Le préjudice du consommateur doit être en lien causal avec cette faute. L’impossibilité de revente de l’électricité est ici directement liée au déblocage anticipé des fonds. Le prêteur n’a pas vérifié l’obtention de l’attestation CONSUEL nécessaire. La liquidation judiciaire du vendeur aggrave le préjudice en empêchant la restitution du prix. Ce préjudice justifie la privation du remboursement du capital emprunté. La jurisprudence antérieure confirme ce principe de sanction protectrice. « Cependant, le prêteur qui a versé les fonds sans s’être assuré, comme il y était tenu, de la régularité formelle du contrat principal ou de sa complète exécution, peut être privé en tout ou partie de sa créance de restitution, dès lors que l’acquéreur justifie avoir subi un préjudice en lien avec cette faute » (Cass. Première chambre civile, le 11 février 2026, n°24-15.204).
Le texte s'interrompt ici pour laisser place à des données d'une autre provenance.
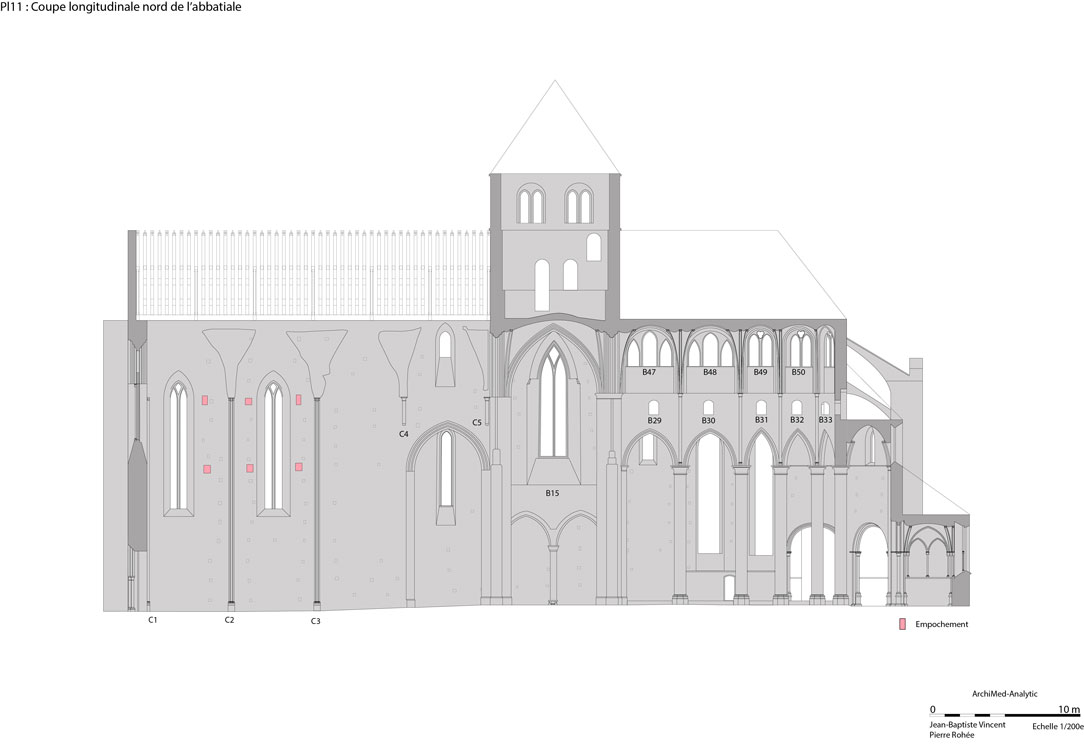This screenshot has width=1084, height=750.
Task: Click the B48 upper arcade label
Action: tap(709, 372)
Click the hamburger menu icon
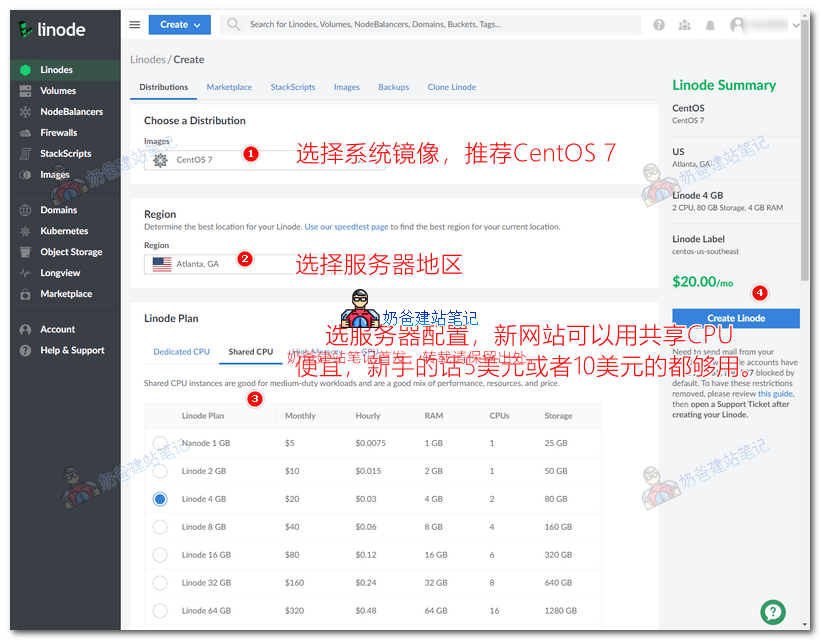 (135, 25)
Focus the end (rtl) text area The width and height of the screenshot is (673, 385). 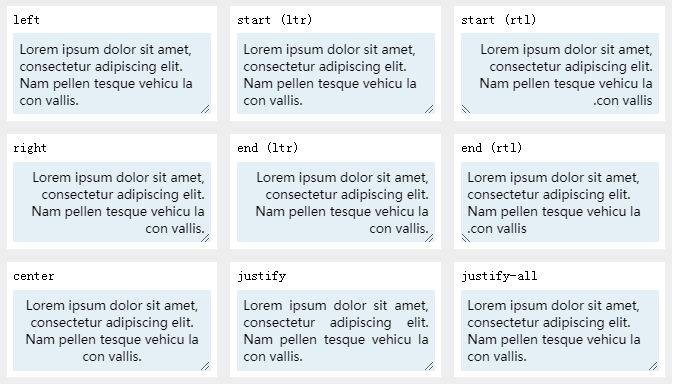pyautogui.click(x=560, y=202)

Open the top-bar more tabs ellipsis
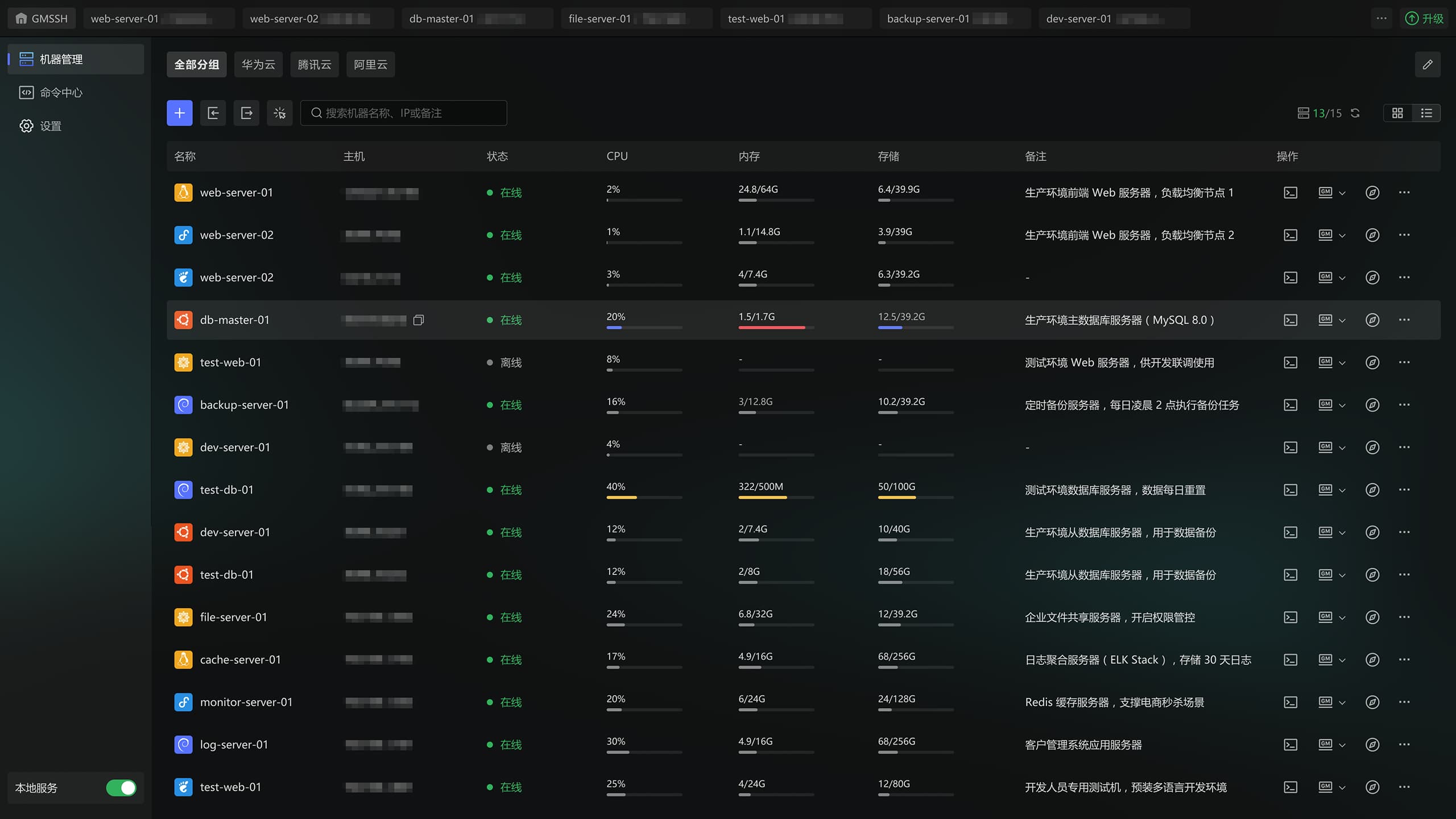[x=1381, y=18]
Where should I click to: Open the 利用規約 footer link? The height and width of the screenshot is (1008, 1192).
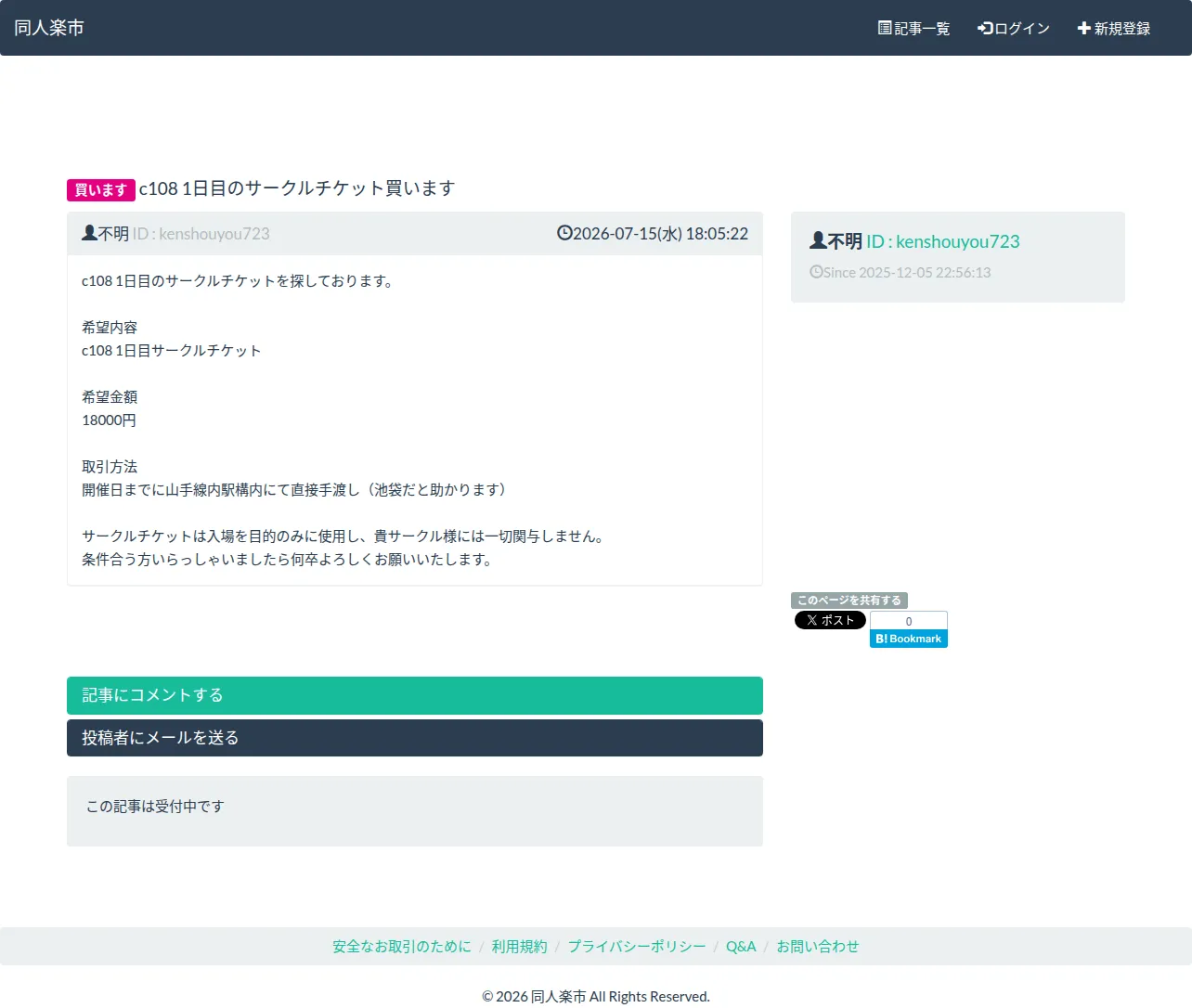520,946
Le rejet des demandes indemnitaires du prêteur

La faute du consommateur ne peut être retenue pour exonérer le prêteur de sa propre obligation. La signature de certificats de livraison imprécis par l’emprunteur est insuffisante. La vérification de l’exécution complète incombe en dernier lieu à l’établissement financier. « Il incombait au prêteur de vérifier l’exécution complète des obligations du vendeur préalablement à la délivrance des fonds empruntés » (Motifs de la décision). Le prêteur ne peut se prévaloir d’un document qu’il a accepté sans contrôle.

La demande en dommages et intérêts pour légèreté blâmable est donc rejetée. Le prêteur avait le pouvoir et le devoir d’exiger des informations précises avant le déblocage. Sa propre négligence dans l’examen des pièces justificatives est déterminante. Cette solution rappelle l’asymétrie des obligations dans le crédit affecté. La protection du consommateur prime sur les recours du prêteur négligent. L’équilibre contractuel est ainsi préservé au bénéfice de la partie la plus faible.